Work required: Word for word, return every record that follows.

[Stored records]
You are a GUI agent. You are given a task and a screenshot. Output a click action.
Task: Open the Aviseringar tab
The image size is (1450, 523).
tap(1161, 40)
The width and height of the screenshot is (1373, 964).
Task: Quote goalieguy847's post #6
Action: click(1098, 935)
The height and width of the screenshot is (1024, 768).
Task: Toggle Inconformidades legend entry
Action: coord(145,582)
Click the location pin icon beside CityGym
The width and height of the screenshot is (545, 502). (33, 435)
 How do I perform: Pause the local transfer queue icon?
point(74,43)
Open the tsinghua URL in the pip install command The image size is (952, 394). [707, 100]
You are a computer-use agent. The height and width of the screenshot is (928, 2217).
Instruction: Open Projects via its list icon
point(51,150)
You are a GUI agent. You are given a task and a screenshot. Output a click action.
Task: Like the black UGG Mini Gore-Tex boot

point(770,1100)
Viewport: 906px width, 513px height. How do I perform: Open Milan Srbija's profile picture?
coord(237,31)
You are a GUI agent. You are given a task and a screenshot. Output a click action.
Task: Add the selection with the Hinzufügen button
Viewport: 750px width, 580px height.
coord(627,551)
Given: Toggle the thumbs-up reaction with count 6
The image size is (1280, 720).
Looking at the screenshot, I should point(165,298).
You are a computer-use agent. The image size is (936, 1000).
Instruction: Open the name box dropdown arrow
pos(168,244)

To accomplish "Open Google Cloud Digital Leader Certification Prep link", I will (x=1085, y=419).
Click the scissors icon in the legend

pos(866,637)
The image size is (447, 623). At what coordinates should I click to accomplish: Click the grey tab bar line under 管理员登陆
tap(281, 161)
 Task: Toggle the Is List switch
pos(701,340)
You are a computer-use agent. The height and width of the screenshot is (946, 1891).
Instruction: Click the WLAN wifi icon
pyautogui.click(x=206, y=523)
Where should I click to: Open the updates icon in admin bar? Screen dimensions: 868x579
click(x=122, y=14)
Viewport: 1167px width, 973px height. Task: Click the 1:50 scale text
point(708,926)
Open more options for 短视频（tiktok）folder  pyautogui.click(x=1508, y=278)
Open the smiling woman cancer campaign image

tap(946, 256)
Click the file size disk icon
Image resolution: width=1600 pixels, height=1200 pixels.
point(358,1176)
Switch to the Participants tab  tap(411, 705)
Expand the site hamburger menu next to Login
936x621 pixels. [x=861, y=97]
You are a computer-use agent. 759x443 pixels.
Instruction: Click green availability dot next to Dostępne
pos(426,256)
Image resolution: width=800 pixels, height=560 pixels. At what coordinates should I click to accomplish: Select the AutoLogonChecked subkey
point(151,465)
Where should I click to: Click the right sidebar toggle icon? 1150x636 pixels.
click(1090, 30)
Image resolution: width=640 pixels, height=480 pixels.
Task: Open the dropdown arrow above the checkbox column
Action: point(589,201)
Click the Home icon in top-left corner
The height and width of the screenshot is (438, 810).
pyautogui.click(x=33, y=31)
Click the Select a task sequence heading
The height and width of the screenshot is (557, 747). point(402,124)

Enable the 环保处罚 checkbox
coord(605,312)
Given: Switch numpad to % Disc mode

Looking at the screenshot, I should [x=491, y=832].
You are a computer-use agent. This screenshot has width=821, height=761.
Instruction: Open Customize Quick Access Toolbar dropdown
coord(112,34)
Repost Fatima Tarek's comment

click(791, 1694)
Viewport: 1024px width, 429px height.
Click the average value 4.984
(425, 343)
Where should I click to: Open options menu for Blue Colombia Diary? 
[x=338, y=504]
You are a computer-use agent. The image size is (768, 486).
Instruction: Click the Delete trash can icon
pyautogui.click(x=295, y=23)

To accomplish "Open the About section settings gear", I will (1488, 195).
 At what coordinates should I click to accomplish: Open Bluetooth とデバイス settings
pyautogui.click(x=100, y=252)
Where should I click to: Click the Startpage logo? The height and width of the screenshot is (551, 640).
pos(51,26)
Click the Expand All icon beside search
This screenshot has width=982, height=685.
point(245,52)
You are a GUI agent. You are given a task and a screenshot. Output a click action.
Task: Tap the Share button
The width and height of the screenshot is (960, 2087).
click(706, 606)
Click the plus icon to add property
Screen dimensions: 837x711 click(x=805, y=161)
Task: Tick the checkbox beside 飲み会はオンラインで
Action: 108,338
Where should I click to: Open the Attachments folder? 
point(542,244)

Response to the exercise:
You are a GUI agent. You are given a task and a screenshot. Output a click action.
Task: Open the Aviseringar tab
The image size is (1450, 523).
tap(1161, 40)
The width and height of the screenshot is (1373, 964).
Task: Quote goalieguy847's post #6
Action: click(1098, 935)
The height and width of the screenshot is (1024, 768).
Task: Toggle Inconformidades legend entry
Action: coord(145,582)
Click the location pin icon beside CityGym
The width and height of the screenshot is (545, 502). (33, 435)
 How do I perform: Pause the local transfer queue icon?
point(74,43)
Open the tsinghua URL in the pip install command The image size is (952, 394). [707, 100]
You are a computer-use agent. The height and width of the screenshot is (928, 2217).
Instruction: Open Projects via its list icon
point(51,150)
You are a GUI agent. You are given a task and a screenshot. Output a click action.
Task: Like the black UGG Mini Gore-Tex boot

point(770,1100)
Viewport: 906px width, 513px height. How do I perform: Open Milan Srbija's profile picture?
coord(237,31)
You are a GUI agent. You are given a task and a screenshot. Output a click action.
Task: Add the selection with the Hinzufügen button
Viewport: 750px width, 580px height.
coord(627,551)
Given: Toggle the thumbs-up reaction with count 6
The image size is (1280, 720).
Looking at the screenshot, I should point(165,298).
You are a computer-use agent. The image size is (936, 1000).
Instruction: Open the name box dropdown arrow
pos(168,244)

To accomplish "Open Google Cloud Digital Leader Certification Prep link", I will (x=1085, y=419).
Click the scissors icon in the legend

pos(866,637)
The image size is (447, 623). At what coordinates should I click to accomplish: Click the grey tab bar line under 管理员登陆
tap(281, 161)
 Task: Toggle the Is List switch
pos(701,340)
You are a computer-use agent. The height and width of the screenshot is (946, 1891).
Instruction: Click the WLAN wifi icon
pyautogui.click(x=206, y=523)
Where should I click to: Open the updates icon in admin bar? Screen dimensions: 868x579
click(x=122, y=14)
Viewport: 1167px width, 973px height. Task: Click the 1:50 scale text
point(708,926)
Open more options for 短视频（tiktok）folder  pyautogui.click(x=1508, y=278)
Open the smiling woman cancer campaign image

tap(946, 256)
Click the file size disk icon
Image resolution: width=1600 pixels, height=1200 pixels.
point(358,1176)
Switch to the Participants tab  tap(411, 705)
Expand the site hamburger menu next to Login
936x621 pixels. [x=861, y=97]
You are a computer-use agent. 759x443 pixels.
Instruction: Click green availability dot next to Dostępne
pos(426,256)
Image resolution: width=800 pixels, height=560 pixels. At what coordinates should I click to accomplish: Select the AutoLogonChecked subkey
point(151,465)
Where should I click to: Click the right sidebar toggle icon? 1150x636 pixels.
click(1090, 30)
Image resolution: width=640 pixels, height=480 pixels.
Task: Open the dropdown arrow above the checkbox column
Action: point(589,201)
Click the Home icon in top-left corner
The height and width of the screenshot is (438, 810).
pyautogui.click(x=33, y=31)
Click the Select a task sequence heading
The height and width of the screenshot is (557, 747). point(402,124)

Enable the 环保处罚 checkbox
coord(605,312)
Given: Switch numpad to % Disc mode

Looking at the screenshot, I should [x=491, y=832].
You are a computer-use agent. This screenshot has width=821, height=761.
Instruction: Open Customize Quick Access Toolbar dropdown
coord(112,34)
Repost Fatima Tarek's comment

click(791, 1694)
Viewport: 1024px width, 429px height.
Click the average value 4.984
(425, 343)
Where should I click to: Open options menu for Blue Colombia Diary? 
[x=338, y=504]
You are a computer-use agent. The image size is (768, 486).
Instruction: Click the Delete trash can icon
pyautogui.click(x=295, y=23)

To accomplish "Open the About section settings gear", I will (1488, 195).
 At what coordinates should I click to accomplish: Open Bluetooth とデバイス settings
pyautogui.click(x=100, y=252)
Where should I click to: Click the Startpage logo? The height and width of the screenshot is (551, 640).
pos(51,26)
Click the Expand All icon beside search
This screenshot has width=982, height=685.
point(245,52)
You are a GUI agent. You are given a task and a screenshot. Output a click action.
Task: Tap the Share button
The width and height of the screenshot is (960, 2087).
click(706, 606)
Click the plus icon to add property
Screen dimensions: 837x711 click(x=805, y=161)
Task: Tick the checkbox beside 飲み会はオンラインで
Action: 108,338
Where should I click to: Open the Attachments folder? 
point(542,244)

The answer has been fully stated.